Military Wiki

Operation Frühlingserwachen ("Spring Awakening") (6 – 16 March 1945) was the last major German offensive launched during World War II. The offensive was launched in Hungary on the Eastern Front. This offensive was also known in German as the Plattensee Offensive, in Russian as the Balaton Defensive Operation (6 – 15 March 1945), and in English as the Lake Balaton Offensive.

The offensive was launched by the Germans in great secrecy on 6 March 1945. The German attacks were centered in the Lake Balaton area. This area included some of the last oil reserves still available to the Germans.

Operation Spring Awakening involved many German units withdrawn from the failed Ardennes Offensive on the Western Front including the Sixth SS Panzer Army.

Order of battle[]

The Axis forces:

The Soviet forces:

German plan[]

Plattensee-op

German plan of attack

The German plan of attack against Soviet General Fyodor Tolbukhin's 3rd Ukrainian Front was ambitious. German General Sepp Dietrich's Sixth SS Panzer Army was responsible for the primary thrust of the German attack. The army was to advance from an area north of Lake Balaton on a wide front. They were to push east through the Soviet 27th Army and to the Danube River. After reaching the river, one part of the Army would turn north creating a northern spearhead.

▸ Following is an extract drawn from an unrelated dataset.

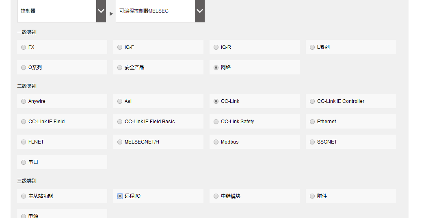Image resolution: width=426 pixels, height=218 pixels.
Task: Select the Q系列 radio button
Action: 24,68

The northern spearhead would advance through the Soviet 6th Guards Tank Army and move along the Danube River to retake Budapest. The city had fallen on 13 February 1945. Another part of Sixth SS Panzer Army would then turn south and create a southern spearhead. The southern spearhead would move along the Sio Canal to link up with units from German Army Group E. Army Group E was to thrust through Mohács and, moving north, meet up with the southern spearhead of Sixth SS Panzer Army. If successful, the meeting of the southern spearhead and of Army Group E would encircle both the Soviet 26th Army and the Soviet 57th Army.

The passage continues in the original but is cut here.